Et l’abbé, furieux, sort en enfermant lui-même sa malheureuse victime.

À l’instant, Théodore changea de batterie : il fit rendre à la marquise tous les agréments qu’il lui avait fait ôter, et multiplia dans sa prison tout ce qu’il crut pouvoir lui être agréable : livres, papiers, encre, fleurs, oiseaux, tout ce qu’elle aime lui est prodigué ; on ne lui sert avec affectation que ce que l’on sait être de son goût ; et Rose, chaque matin, lui demande l’état de ce qu’elle peut désirer.

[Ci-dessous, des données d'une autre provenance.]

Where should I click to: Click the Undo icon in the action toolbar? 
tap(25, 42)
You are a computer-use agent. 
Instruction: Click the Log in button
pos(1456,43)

— Eh bien ! que pense-t-elle à présent de moi ? dit-il à Rose ; son aversion diminue-t-elle ? — Je ne puis vous dissimuler, monsieur, que madame paraît aussi insensible à ce que vous faites de bien pour elle qu’elle l’était quand vous ne vous plaisiez qu’à lui faire du mal. Rose, me dit-elle avec le plus grand sang-froid, les motifs qui font agir mon frère me sont si connus que je ne puis pas plus lui tenir compte de ses bons procédés que lui en vouloir pour ses mauvais traitements. Je n’attends plus d’ailleurs d’autre félicité dans le monde que celle de voir mon époux, et ce n’est point par lui que cette faveur me sera accordée… Il faut se résigner, ma bonne, et tu vois que je le suis à tout. Tu n’imagines pas, chère fille, ce que l’estime de soi-même et la religion peuvent apporter de consolation dans une âme sensible. Les injustices des autres deviennent souvent des jouissances pour nous. Avoir raison est un si grand plaisir pour l’amour-propre qu’on serait presque tenté de préférer le rôle de la victime à celui de persécuteur. Sous la livrée la plus humiliante de l’infortune, je suis beaucoup plus heureuse que l’on ne pense : rendue un jour à mon mari, comme je l’espère, il me saura gré de ne point m’être laissé abattre par le malheur.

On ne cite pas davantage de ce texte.